Retype every record below exactly as it appears.

BEGIN Given records

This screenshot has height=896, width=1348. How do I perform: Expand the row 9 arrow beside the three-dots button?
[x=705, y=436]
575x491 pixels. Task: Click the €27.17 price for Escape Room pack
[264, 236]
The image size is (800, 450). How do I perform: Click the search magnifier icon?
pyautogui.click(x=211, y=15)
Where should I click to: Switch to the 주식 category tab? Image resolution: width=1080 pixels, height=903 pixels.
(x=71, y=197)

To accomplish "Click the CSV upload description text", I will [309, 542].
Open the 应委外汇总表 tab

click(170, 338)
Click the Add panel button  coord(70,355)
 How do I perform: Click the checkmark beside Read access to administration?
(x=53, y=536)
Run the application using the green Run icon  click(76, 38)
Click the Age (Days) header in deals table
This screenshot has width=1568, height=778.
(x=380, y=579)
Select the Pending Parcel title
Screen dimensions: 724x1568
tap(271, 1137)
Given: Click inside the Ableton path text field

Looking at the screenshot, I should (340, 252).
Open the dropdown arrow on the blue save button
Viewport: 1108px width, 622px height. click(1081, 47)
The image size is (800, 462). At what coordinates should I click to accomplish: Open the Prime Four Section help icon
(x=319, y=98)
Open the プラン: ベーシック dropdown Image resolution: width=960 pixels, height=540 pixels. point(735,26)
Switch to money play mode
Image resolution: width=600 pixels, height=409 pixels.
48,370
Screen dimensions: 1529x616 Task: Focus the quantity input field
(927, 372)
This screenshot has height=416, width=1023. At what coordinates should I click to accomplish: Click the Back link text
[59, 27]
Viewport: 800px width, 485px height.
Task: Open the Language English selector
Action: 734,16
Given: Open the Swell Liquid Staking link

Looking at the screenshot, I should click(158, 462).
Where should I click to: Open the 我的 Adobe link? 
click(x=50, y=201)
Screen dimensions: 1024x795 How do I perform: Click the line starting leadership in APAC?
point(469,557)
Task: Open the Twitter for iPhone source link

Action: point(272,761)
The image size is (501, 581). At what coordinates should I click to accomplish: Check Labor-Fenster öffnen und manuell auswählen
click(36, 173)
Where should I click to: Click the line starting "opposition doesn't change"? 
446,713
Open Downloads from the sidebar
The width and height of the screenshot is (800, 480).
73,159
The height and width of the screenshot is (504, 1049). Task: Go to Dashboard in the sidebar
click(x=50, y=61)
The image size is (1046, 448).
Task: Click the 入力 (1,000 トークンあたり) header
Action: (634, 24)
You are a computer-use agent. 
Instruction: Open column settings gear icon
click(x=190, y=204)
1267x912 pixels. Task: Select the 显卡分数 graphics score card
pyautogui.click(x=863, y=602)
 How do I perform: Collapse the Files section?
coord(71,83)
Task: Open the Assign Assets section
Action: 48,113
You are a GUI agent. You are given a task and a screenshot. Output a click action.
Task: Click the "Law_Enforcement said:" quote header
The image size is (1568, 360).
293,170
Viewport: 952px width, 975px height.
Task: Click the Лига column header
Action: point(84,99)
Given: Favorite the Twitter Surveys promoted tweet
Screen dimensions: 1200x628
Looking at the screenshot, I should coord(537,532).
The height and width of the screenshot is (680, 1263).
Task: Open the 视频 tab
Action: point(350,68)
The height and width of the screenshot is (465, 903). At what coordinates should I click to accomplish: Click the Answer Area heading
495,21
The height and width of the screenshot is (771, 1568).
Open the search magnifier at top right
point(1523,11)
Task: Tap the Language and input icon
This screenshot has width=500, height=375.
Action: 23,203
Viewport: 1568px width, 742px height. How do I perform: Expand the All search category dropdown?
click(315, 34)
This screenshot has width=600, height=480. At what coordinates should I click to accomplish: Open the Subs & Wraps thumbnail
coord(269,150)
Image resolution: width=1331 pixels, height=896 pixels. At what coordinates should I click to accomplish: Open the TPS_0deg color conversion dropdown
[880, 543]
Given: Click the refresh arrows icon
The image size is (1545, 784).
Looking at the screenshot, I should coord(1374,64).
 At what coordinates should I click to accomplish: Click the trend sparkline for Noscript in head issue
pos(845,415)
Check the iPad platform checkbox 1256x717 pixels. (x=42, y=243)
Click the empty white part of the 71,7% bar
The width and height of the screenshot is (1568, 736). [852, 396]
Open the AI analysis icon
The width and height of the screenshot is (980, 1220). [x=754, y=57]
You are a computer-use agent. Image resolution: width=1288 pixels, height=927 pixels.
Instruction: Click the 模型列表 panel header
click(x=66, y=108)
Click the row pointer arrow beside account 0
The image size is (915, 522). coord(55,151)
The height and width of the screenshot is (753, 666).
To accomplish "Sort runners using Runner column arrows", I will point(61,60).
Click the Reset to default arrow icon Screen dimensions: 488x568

END Given records

Response area:
This screenshot has height=896, width=1348. How do I perform: Expand the row 9 arrow beside the three-dots button?
[x=705, y=436]
575x491 pixels. Task: Click the €27.17 price for Escape Room pack
[264, 236]
The image size is (800, 450). How do I perform: Click the search magnifier icon?
pyautogui.click(x=211, y=15)
Where should I click to: Switch to the 주식 category tab? Image resolution: width=1080 pixels, height=903 pixels.
(x=71, y=197)

To accomplish "Click the CSV upload description text", I will [309, 542].
Open the 应委外汇总表 tab

click(170, 338)
Click the Add panel button  coord(70,355)
 How do I perform: Click the checkmark beside Read access to administration?
(x=53, y=536)
Run the application using the green Run icon  click(76, 38)
Click the Age (Days) header in deals table
This screenshot has width=1568, height=778.
(x=380, y=579)
Select the Pending Parcel title
Screen dimensions: 724x1568
tap(271, 1137)
Given: Click inside the Ableton path text field

Looking at the screenshot, I should (340, 252).
Open the dropdown arrow on the blue save button
Viewport: 1108px width, 622px height. click(1081, 47)
The image size is (800, 462). At what coordinates should I click to accomplish: Open the Prime Four Section help icon
(x=319, y=98)
Open the プラン: ベーシック dropdown Image resolution: width=960 pixels, height=540 pixels. point(735,26)
Switch to money play mode
Image resolution: width=600 pixels, height=409 pixels.
48,370
Screen dimensions: 1529x616 Task: Focus the quantity input field
(927, 372)
This screenshot has height=416, width=1023. At what coordinates should I click to accomplish: Click the Back link text
[59, 27]
Viewport: 800px width, 485px height.
Task: Open the Language English selector
Action: 734,16
Given: Open the Swell Liquid Staking link

Looking at the screenshot, I should click(158, 462).
Where should I click to: Open the 我的 Adobe link? 
click(x=50, y=201)
Screen dimensions: 1024x795 How do I perform: Click the line starting leadership in APAC?
point(469,557)
Task: Open the Twitter for iPhone source link

Action: point(272,761)
The image size is (501, 581). At what coordinates should I click to accomplish: Check Labor-Fenster öffnen und manuell auswählen
click(36, 173)
Where should I click to: Click the line starting "opposition doesn't change"? 
446,713
Open Downloads from the sidebar
The width and height of the screenshot is (800, 480).
73,159
The height and width of the screenshot is (504, 1049). Task: Go to Dashboard in the sidebar
click(x=50, y=61)
The image size is (1046, 448).
Task: Click the 入力 (1,000 トークンあたり) header
Action: (634, 24)
You are a computer-use agent. 
Instruction: Open column settings gear icon
click(x=190, y=204)
1267x912 pixels. Task: Select the 显卡分数 graphics score card
pyautogui.click(x=863, y=602)
 How do I perform: Collapse the Files section?
coord(71,83)
Task: Open the Assign Assets section
Action: 48,113
You are a GUI agent. You are given a task and a screenshot. Output a click action.
Task: Click the "Law_Enforcement said:" quote header
The image size is (1568, 360).
293,170
Viewport: 952px width, 975px height.
Task: Click the Лига column header
Action: point(84,99)
Given: Favorite the Twitter Surveys promoted tweet
Screen dimensions: 1200x628
Looking at the screenshot, I should coord(537,532).
The height and width of the screenshot is (680, 1263).
Task: Open the 视频 tab
Action: point(350,68)
The height and width of the screenshot is (465, 903). At what coordinates should I click to accomplish: Click the Answer Area heading
495,21
The height and width of the screenshot is (771, 1568).
Open the search magnifier at top right
point(1523,11)
Task: Tap the Language and input icon
This screenshot has width=500, height=375.
Action: 23,203
Viewport: 1568px width, 742px height. How do I perform: Expand the All search category dropdown?
click(315, 34)
This screenshot has width=600, height=480. At what coordinates should I click to accomplish: Open the Subs & Wraps thumbnail
coord(269,150)
Image resolution: width=1331 pixels, height=896 pixels. At what coordinates should I click to accomplish: Open the TPS_0deg color conversion dropdown
[880, 543]
Given: Click the refresh arrows icon
The image size is (1545, 784).
Looking at the screenshot, I should coord(1374,64).
 At what coordinates should I click to accomplish: Click the trend sparkline for Noscript in head issue
pos(845,415)
Check the iPad platform checkbox 1256x717 pixels. (x=42, y=243)
Click the empty white part of the 71,7% bar
The width and height of the screenshot is (1568, 736). [852, 396]
Open the AI analysis icon
The width and height of the screenshot is (980, 1220). [x=754, y=57]
You are a computer-use agent. Image resolution: width=1288 pixels, height=927 pixels.
Instruction: Click the 模型列表 panel header
click(x=66, y=108)
Click the row pointer arrow beside account 0
The image size is (915, 522). coord(55,151)
The height and width of the screenshot is (753, 666).
To accomplish "Sort runners using Runner column arrows", I will point(61,60).
Click the Reset to default arrow icon Screen dimensions: 488x568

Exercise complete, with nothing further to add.